An endocrinologist should be consulted to assist in the surveillance and interpretation of laboratory testing for pheochromocytoma.
The pleiotropic clinical manifestations of von Hippel-Lindau (VHL) disease and the potential for malignancy require a lifelong strategy of surveillance (particularly for the neurologic, ocular and renal systems) to enable early detection and treatment of complications. A clear plan for scheduled surveillance should be made, with copies of this plan provided to the primary care physician and to the patient (or to the parents/caregivers of pediatric patients).
A medical surveillance strategy for affected patients and at-risk relatives is as follows:
Obtain a medical history and perform a physical examination annually, including blood pressure monitoring.
Obtain laboratory studies (urine and blood samples) annually, starting at age 2 years; testing consists of urinalysis, urine cytologic examination, 24-hour urinary catecholamine metabolites, CBC count, electrolytes, renal function (BUN, Cr), and plasma catecholamines.
Perform annual direct and indirect ophthalmoscopic examinations; this is best if begun at age 2 years.
Perform an audiologic examination at the first sign of hearing problems, vertigo, or tinnitus; in one study of VHL gene mutation carriers, more than 90% of radiologically diagnosed ELSTs were associated with abnormal audiometric findings.  When abnormalities are found, a T1-weighted MRI of the temporal bone should be performed.

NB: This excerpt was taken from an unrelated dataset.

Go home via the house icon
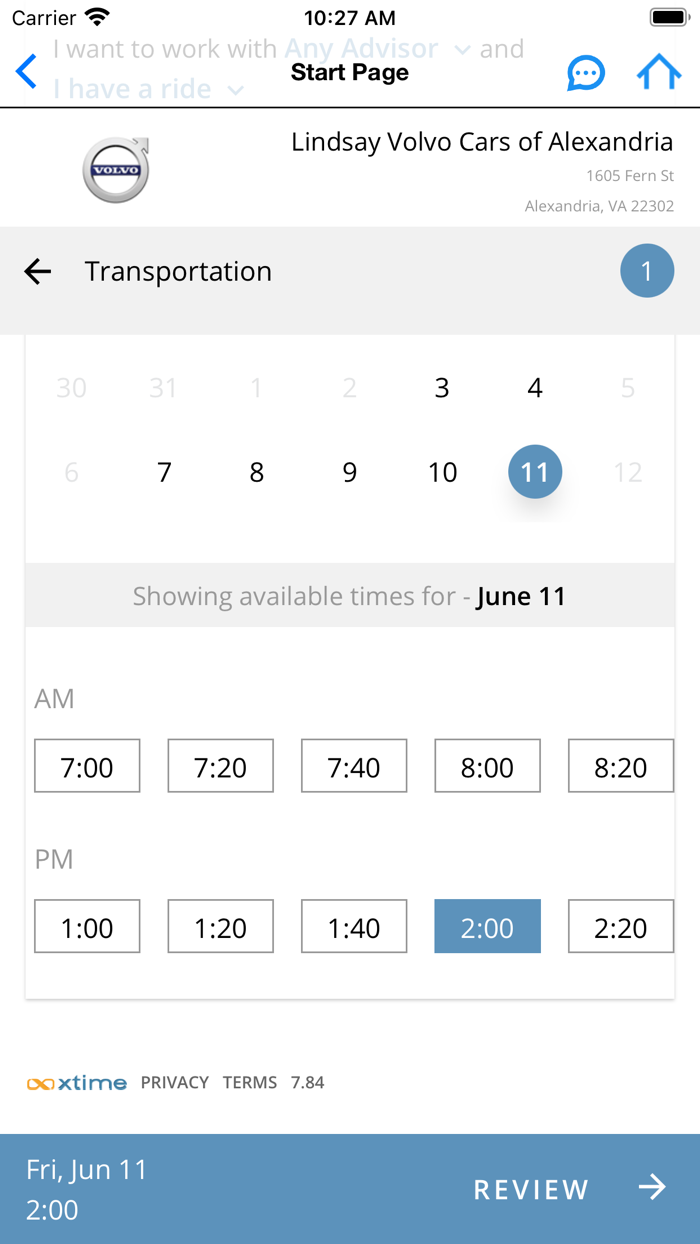The image size is (700, 1244). pos(659,72)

Perform annual abdominal ultrasonography, beginning in the teenage years, to look for abnormalities in the kidneys, adrenal glands, and/or pancreas; concerning findings warrant further investigation with either CT scan or MRI.
Perform MRI of the brain and spinal cord every 2-3 years, beginning in the teenage years. This recommendation remains controversial within medical circles because CNS tumors without neurological focality are typically not resected.
Patients comply well with completing these monitoring tests at cited intervals, when the physician communicates directly to the patient or the patient’s caregiver.  A case manager or a nurse practitioner can be assigned to ensure proper surveillance. Screening can be discontinued for at-risk relatives aged 65 years or older if no abnormalities are found up to this age.
In addition, the VHL Alliance has established a Clinical Care Program composed of Clinical Care Centers (CCC) and Comprehensive Clinical Care Centers (CCCC) on both a national and international scope. These Care Centers serve as hubs of clinical care for VHL patients. The program allows patients to be seen by specialists familiar with VHL disease. Care Centers provide timely annual screening and ongoing treatment and are a resource of information. Compassion, knowledge, skill, and coordination of care are critical for patients with VHL disease and their families.
As of 2014, Care Centers now distinguish between medical facilities that provide care to pediatric-only, adult-only, and all patients (both adult and pediatric). National and international locations are cited on the VHL Family Alliance Web site. The goals of the VHL Clinical Care Centers are to improve the diagnosis and treatment of VHL disease, to provide coordinated care across various medical specialties, and to provide resource centers for patients, families and physicians.
The National Cancer Institute at the US National Institutes of Health (NIH) sponsor a Web site (www.cancer.gov )with general information useful to patients with VHL disease and their families. Genetic counseling providers are cited on the National Society of Genetic Counselors Web site (www.nsgc.org).